The U.K. said on Thursday that it will launch a national security probe into Sotheby’s owner Patrick Drahi stake in British Telecommunications (BT) telecom company, the largest company of its kind in the country.
Drahi maintains his stake in BT through his U.S.-based telecommunications company Altice, which he founded in 2001. In addition to serving as the head of that company and running Sotheby’s, Drahi is also a major collector, having placed on ARTnews’s Top 200 Collectors list for the past two years.
The British government previously stated that it is monitoring Drahi’s increased investment in the previously state-owned telecommunications monopoly, anticipating a potential takeover. Drahi has denied that this is his plan.
Altice first acquired a 12.1 percent stake in BT last June, later increasing it by another 6 percent in December.
Kwasi Kwarteng, the U.K.’s business minister, announced the probe in a statement on Thursday. The agency has the authority through the 2021 National Security and Investment Act to investigate and potentially block transactions related to large-scale business deals by foreign investors on the grounds of safeguarding national security.
The government has 30 days to carry out the investigation. Representatives for BT said the company would comply with the inquiry.
The news comes several months after Drahi was reported to be mulling taking Sotheby’s public this year. In 2019, Drahi took the 277-year-old house private, and the move would return it to its prior market status.
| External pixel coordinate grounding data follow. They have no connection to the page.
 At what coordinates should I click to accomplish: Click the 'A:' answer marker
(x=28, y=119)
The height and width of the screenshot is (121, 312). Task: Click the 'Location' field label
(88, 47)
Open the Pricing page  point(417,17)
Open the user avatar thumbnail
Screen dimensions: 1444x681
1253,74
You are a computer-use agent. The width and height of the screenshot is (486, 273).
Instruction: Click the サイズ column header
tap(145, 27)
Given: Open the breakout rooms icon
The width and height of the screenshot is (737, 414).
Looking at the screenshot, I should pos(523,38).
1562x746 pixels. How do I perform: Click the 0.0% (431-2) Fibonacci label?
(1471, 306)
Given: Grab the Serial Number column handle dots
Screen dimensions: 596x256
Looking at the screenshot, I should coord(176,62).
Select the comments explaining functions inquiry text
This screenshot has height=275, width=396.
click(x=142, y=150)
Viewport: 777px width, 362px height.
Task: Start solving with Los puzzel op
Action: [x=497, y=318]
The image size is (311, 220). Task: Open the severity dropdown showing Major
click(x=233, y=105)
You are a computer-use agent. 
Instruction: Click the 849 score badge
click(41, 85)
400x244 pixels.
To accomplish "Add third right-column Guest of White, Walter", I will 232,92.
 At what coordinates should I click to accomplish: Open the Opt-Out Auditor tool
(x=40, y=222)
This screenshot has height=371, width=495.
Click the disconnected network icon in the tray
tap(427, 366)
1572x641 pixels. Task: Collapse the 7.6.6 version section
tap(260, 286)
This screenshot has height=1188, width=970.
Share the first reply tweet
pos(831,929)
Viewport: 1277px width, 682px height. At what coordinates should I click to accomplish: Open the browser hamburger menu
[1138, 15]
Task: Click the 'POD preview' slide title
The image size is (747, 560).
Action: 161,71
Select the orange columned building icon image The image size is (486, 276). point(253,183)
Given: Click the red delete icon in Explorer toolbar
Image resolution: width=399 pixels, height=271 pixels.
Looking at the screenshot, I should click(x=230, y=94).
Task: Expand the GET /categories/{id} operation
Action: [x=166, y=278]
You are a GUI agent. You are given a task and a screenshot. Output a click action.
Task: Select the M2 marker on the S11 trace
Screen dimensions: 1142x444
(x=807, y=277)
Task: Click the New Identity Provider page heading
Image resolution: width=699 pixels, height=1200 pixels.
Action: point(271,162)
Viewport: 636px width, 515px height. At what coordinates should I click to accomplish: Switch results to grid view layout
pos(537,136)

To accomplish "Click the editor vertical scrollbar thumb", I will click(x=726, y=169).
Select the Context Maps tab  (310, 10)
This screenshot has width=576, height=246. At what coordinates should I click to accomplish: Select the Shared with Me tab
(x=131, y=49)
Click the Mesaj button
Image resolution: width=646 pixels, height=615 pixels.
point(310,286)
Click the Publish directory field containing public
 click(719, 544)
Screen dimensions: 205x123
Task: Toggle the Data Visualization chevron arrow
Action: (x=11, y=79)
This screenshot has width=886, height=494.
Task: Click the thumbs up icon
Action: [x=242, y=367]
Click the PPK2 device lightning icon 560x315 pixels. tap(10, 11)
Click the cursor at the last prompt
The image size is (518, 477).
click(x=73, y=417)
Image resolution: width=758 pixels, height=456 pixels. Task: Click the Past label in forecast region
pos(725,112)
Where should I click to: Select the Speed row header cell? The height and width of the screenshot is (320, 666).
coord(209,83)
Since acquiring Sotheby’s for $3.7 billion more than two years ago, Drahi has received major payouts from the deal. In May 2021, Sotheby’s paid out $300 million dividends to its owners. Drahi’s BidFair USA owns a 94 percent stake in Sotheby’s.
News of Sotheby’s potential public return coincided with reports that Drahi could be maneuvering to leverage debt from a leaseback transaction on a mortgage taken on Sotheby’s London headquarters earlier this year. The reports prompted speculation that the move could shore up funds that would allow Altice’s take over of BT.